Baghdad and Erbil Battle for Iraq | The National Interest
By Joost R. Hiltermann
The August 1 announcement by the Kurdistan Regional Government (KRG) that it was ready to resume oil exports through the Iraqi pipeline after a four-month suspension concluded what was rather like a nasty school-yard brawl in the manner such scuffles invariably end: with a bloody nose and some tears. Will a handshake soon follow?
The federal government in Baghdad and the Kurdish government in Erbil long have been at loggerheads over a range of issues that, at their core, concern the nature of Iraq’s federal system and the Kurdish region’s future. They disagree especially over the extent of the region’s powers, including the authority to sign oil contracts; the status of territories claimed by the Kurds as part of Kurdistan; and payment for the Kurds’ regional guard force as well as federal budget allocations more generally. Although the 2005 constitution addresses these questions, its many ambiguities and gaps make it subject to varying interpretations. Both sides have employed these weapons to great effect.

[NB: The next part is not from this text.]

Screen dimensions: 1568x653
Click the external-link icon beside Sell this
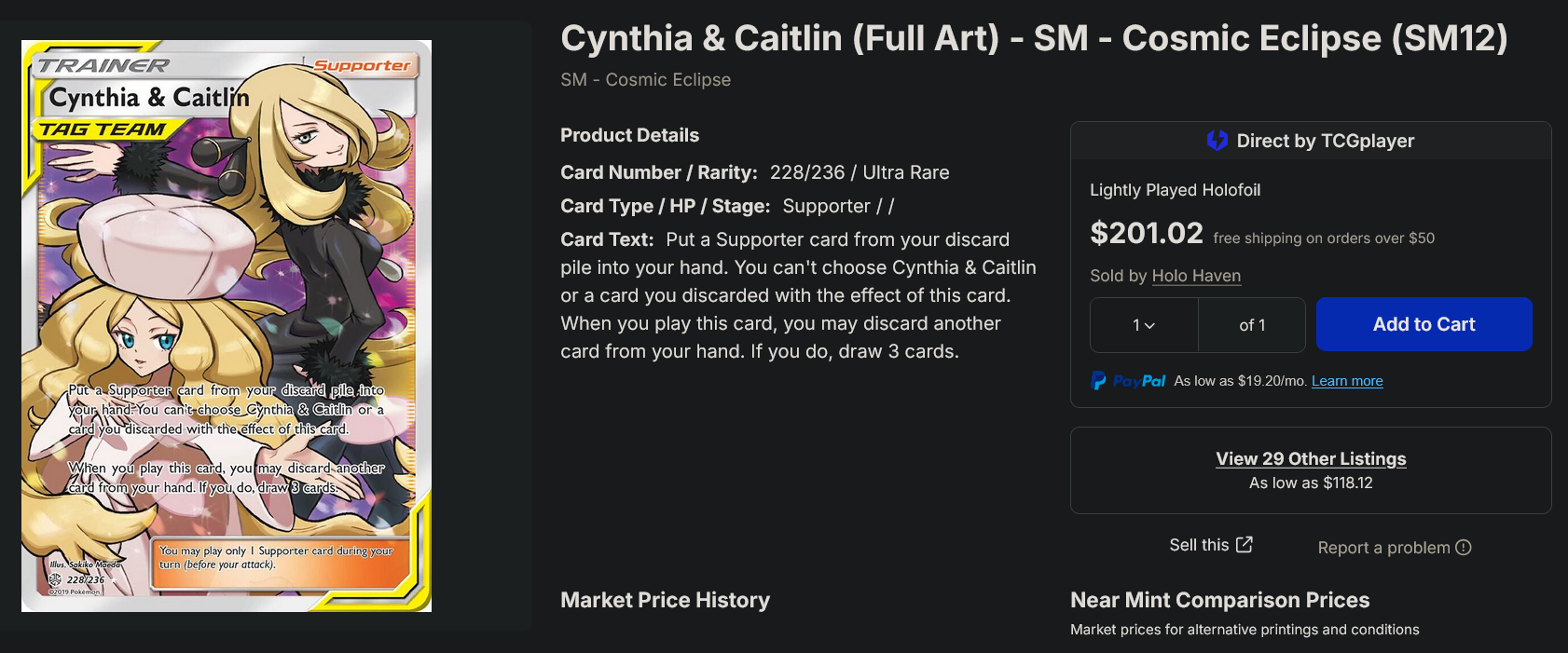point(1245,545)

The conflict escalated sharply late last year when ExxonMobil became the first major oil company to sign with the Kurdistan Regional Government, then aggravated the situation by taking exploration blocks located squarely in disputed territories. The Iraqi government threatened to punish the company, which holds significant concessions in the South, but has yet to take any concrete retaliatory steps. Instead, Chevron, Total and Gazprom have now followed in ExxonMobil’s footsteps, with others queuing up.
With the Kurdish region’s growing production potential, the question has been how the oil will get to market in the absence of a federal hydrocarbons law and as long as relations between Baghdad and Erbil remain as deeply frayed as they have been. For now, Baghdad controls the export pipeline, but the KRG hopes that, with Turkey’s consent, it will be able to skirt the Baghdad-controlled pipeline and pump the oil northward once the necessary infrastructure has been built. In the words of the KRG’s mineral-resources minister Ashti Hawrami, “The oil will flow… . When you have one million barrels a day stranded, it will find its way to the market despite the political haggling.”
Earlier this year, an agreement signed by the federal and Kurdish governments in February 2011 broke apart over Erbil’s allegation that Baghdad had failed to compensate fully the three companies with KRG contracts that have put oil into the export pipeline. Baghdad declared itself ready to pay but said it was awaiting expense receipts from the KRG for an audit; Erbil replied it had given Baghdad all it needed. The matter reached an impasse when, on April 1, the KRG pulled the plug on its exports, saying it would resume them only once Baghdad coughed up the money it owed and pledged to make future payments in a timely manner.